SEC addresses ICFR attestation for smaller companies

Commission also proposes changes for disclosures on acquisitions and disposals.

Fewer public companies would be required to obtain an attestation of their internal control over financial reporting (ICFR) from an independent outside auditor under amendments the SEC voted recently to propose.

The amendments as proposed are designed to reduce costs for certain lower-revenue companies by changing the types of companies that are categorized as accelerated and large accelerated filers.

Under the proposal, smaller reporting companies with less than $100 million in revenues would not be required to obtain from an auditor an attestation of their internal control over financial reporting as described in the Sarbanes-Oxley Act of 2002 (SOX), P.L. 107-204.

The proposed amendments would not change other investor protections in SOX, such as independent audit committee requirements; CEO and CFO certifications of financial reports; or the requirement that companies continue to establish, maintain, and assess the effectiveness of their ICFR.
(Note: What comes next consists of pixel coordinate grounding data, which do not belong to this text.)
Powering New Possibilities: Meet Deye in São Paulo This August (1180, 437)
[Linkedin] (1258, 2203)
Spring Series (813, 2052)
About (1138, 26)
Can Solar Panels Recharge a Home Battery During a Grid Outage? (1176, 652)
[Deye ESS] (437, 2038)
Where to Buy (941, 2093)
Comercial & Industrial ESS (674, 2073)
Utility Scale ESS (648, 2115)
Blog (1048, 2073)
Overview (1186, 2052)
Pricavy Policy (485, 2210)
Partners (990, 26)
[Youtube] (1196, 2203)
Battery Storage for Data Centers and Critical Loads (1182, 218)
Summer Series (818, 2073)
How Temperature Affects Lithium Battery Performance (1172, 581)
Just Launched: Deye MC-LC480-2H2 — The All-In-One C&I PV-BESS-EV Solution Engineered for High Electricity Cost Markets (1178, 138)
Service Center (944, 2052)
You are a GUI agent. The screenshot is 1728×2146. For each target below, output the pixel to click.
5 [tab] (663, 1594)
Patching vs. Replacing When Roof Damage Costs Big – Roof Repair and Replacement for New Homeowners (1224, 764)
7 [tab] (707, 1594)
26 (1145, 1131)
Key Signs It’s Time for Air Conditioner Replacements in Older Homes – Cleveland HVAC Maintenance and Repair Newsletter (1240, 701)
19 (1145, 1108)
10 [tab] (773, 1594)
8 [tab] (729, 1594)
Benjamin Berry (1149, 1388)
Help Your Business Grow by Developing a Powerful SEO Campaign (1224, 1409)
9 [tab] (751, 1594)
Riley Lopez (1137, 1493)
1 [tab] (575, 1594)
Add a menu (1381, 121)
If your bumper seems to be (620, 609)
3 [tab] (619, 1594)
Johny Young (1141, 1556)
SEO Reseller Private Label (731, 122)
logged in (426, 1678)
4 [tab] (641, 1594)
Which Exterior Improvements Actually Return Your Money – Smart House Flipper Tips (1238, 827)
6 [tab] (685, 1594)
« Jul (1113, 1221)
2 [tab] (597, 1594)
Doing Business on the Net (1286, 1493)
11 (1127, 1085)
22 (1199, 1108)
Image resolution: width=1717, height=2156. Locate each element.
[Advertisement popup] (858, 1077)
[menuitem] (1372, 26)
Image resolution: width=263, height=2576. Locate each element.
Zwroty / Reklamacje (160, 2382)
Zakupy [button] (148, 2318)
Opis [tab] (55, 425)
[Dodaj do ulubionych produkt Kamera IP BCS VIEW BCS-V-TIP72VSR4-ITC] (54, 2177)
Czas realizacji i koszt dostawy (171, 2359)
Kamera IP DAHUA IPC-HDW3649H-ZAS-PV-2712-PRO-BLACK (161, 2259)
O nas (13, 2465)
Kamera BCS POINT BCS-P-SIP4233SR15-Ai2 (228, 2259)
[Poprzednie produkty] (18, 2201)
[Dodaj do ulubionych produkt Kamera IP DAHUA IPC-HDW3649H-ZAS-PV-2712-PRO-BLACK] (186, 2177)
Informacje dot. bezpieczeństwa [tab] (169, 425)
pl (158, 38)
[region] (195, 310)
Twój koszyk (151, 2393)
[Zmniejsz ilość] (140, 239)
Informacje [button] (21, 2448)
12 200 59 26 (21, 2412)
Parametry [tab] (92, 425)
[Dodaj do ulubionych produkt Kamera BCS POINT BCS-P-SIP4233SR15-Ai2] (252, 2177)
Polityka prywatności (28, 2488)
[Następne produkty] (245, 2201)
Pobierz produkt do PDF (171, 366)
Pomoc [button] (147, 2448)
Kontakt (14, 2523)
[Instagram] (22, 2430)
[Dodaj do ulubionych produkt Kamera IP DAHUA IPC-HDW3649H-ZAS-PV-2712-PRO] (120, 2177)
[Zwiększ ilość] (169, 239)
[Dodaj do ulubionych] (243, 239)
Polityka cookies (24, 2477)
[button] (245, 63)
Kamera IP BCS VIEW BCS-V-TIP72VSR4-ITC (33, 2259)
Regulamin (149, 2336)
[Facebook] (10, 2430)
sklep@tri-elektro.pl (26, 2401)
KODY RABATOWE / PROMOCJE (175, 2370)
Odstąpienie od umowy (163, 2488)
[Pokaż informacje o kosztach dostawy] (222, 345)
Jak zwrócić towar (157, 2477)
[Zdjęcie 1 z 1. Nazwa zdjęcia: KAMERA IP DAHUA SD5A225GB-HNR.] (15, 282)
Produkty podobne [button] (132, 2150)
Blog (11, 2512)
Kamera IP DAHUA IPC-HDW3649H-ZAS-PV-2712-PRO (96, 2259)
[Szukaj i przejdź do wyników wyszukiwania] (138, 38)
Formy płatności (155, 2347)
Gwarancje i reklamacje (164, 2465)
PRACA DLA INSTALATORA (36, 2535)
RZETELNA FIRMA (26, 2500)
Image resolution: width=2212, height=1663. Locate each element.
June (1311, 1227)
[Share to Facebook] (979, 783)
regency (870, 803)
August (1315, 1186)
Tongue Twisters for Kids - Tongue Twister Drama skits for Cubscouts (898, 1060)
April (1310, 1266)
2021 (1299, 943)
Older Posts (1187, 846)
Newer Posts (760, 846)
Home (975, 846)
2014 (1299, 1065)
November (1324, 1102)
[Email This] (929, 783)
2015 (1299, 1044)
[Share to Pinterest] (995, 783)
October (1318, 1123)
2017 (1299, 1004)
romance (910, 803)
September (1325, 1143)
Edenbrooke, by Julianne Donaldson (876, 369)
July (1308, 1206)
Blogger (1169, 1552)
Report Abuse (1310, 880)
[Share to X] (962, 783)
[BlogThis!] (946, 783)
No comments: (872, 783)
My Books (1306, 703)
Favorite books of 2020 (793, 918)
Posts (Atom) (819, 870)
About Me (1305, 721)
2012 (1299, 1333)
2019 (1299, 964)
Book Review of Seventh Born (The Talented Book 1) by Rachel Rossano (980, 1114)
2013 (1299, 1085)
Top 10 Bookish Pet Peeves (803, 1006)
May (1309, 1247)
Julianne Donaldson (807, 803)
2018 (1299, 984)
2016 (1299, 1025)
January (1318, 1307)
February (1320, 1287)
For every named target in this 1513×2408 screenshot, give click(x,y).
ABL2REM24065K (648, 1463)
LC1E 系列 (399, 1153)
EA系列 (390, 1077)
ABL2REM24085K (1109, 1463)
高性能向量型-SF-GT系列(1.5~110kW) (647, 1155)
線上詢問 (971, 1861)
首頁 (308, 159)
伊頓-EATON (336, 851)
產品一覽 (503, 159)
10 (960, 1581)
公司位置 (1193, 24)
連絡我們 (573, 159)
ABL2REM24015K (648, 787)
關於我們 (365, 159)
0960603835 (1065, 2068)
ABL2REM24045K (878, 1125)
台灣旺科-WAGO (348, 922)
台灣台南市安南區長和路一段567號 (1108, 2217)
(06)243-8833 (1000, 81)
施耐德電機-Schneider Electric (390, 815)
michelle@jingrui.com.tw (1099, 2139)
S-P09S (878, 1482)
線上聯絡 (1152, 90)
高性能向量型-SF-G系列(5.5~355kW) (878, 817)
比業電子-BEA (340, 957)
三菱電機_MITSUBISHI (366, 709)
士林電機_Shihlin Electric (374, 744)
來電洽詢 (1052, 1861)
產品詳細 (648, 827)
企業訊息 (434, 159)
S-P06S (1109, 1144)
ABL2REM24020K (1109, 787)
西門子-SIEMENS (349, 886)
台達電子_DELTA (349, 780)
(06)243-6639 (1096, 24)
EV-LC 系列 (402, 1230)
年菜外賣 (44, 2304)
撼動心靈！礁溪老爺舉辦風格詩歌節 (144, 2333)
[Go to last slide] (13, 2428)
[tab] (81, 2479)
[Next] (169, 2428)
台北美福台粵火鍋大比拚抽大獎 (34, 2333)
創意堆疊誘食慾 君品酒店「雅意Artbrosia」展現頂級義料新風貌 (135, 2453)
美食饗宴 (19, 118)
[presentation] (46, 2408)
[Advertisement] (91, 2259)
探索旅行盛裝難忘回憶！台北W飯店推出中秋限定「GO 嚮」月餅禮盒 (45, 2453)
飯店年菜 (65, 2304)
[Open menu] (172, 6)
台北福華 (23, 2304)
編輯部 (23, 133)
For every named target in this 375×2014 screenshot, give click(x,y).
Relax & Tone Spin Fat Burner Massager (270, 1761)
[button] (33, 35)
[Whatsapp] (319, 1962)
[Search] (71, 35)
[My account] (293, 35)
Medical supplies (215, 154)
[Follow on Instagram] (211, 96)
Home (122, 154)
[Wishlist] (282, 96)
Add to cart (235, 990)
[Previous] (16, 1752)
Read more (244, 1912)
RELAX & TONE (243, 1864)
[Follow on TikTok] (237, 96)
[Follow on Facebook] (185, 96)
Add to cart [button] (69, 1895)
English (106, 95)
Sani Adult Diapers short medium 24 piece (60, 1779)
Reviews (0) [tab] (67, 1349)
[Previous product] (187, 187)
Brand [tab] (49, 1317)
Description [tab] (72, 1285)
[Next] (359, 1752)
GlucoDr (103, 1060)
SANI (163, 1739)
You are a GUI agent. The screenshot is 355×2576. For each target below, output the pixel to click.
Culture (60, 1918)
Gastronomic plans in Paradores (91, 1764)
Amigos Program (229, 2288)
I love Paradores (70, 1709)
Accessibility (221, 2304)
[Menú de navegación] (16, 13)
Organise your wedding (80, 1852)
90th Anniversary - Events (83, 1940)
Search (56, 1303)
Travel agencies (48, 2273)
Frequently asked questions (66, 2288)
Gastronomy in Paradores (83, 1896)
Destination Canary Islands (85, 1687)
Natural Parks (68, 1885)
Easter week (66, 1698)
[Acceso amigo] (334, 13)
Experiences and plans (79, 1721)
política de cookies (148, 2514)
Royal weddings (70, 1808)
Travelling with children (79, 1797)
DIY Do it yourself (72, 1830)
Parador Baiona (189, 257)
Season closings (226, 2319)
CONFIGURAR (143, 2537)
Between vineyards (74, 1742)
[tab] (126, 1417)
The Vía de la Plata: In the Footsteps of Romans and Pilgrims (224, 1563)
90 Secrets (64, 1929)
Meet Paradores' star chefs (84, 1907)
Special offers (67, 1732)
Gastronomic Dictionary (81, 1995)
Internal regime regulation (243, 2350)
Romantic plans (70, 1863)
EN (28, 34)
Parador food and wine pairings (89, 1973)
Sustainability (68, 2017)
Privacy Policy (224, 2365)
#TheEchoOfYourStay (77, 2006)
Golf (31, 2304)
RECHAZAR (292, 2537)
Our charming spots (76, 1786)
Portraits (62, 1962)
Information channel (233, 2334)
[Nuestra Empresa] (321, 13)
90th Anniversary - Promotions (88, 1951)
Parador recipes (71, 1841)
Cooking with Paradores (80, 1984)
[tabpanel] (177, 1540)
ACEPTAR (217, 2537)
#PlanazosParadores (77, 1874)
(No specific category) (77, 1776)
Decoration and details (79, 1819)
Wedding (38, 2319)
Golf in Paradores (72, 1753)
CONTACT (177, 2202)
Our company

Proposed changes to acquisition and ­disposal disclosure: The SEC also proposed rules changes designed to provide investors improved information about acquired and disposed businesses while reducing the cost and complexity to businesses preparing disclosures.

Currently, Rule 3-05 of Regulation S-X requires SEC registrants that acquire a significant business other than a real estate operation to provide separate audited annual and unaudited interim pre-acquisition financial statements of that business. The number of years of financial information that must be provided depends on the significance of the acquisition to the registrant.

The SEC's proposed changes would address, among other items, significance tests; financial statements and permitted disclosures; and the use of, or reconciliation to, IFRS.

Comments on both proposals were to be ­accepted for 60 days after their publication in the Federal Register and can be submitted through the SEC website.